Ray and Lorna Coppinger, another researchers on dog evolution, proposed the dog evolution is a scavenger hypothesis. They explained the evolution of dogs from wolves began when Paleolithic humans shifted away from hunters and began to form stable settlements. The wolves would have been more tolerant of being around humans, which gave them a leg up on the Darwinian competition for resources and spread the genes associated with tameness.
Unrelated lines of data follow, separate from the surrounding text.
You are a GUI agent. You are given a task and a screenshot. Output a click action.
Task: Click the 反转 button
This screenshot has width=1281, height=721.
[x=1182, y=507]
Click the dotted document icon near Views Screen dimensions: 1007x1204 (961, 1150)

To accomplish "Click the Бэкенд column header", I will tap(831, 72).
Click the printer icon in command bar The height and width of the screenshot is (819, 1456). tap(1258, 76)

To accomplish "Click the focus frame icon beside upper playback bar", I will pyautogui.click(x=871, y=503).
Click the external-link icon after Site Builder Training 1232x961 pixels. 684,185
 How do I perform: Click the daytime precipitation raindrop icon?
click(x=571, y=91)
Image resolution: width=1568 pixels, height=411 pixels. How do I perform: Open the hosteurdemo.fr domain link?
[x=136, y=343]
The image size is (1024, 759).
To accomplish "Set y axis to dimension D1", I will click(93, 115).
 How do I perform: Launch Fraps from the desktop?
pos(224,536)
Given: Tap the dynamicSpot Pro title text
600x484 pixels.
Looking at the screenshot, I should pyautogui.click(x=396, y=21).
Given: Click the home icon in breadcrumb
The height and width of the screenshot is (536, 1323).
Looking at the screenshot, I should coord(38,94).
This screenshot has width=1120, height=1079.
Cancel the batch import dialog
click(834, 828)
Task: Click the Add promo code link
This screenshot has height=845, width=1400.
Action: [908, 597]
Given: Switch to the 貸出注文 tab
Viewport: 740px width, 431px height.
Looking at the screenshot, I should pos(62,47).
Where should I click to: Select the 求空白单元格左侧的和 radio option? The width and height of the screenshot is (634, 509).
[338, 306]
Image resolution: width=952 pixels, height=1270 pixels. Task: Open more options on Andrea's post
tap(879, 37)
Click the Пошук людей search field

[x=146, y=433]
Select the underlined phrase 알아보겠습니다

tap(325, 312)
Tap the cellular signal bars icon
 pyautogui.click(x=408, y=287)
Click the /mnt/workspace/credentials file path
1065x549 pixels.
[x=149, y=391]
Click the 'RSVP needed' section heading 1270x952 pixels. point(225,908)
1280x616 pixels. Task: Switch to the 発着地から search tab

That self-domestication strategy proved successful as there are now a billion dogs on Earth compared to 300,000 wolves.

Anthrozoologist John Bradshaw, however, argued the scavenger hypothesis cannot be the whole story. He said the emergence of dogs began between 15,000 and 25,000 years ago, which meant humans could produce enough garbage to make food scavenging worthwhile. He then said, but also quickly dismisses the idea, that human feces could have been the source of energy for dogs.

The Department of Biology at the University of Addis Ababa investigated whether the free-ranging dogs competed for food with endangered dogs in Ethiopia’s Bale Mountains National Park.

They discovered that dogs rarely go into the wolves’ territory, and they had different dietary preferences. Wolves ate rodents almost exclusively, while the dogs varied from barley husks, and human poop.

A study on dogs in Zimbabwe by James Butler and his colleagues also showed 56 percent of 1,000 dogs scats sampled included human feces. Butler noted that human poop contained twice as much protein as the dogs’ most common food. “[Human feces] was comparable to the upper range of energy content for mammal tissue, vegetables, and fruit.”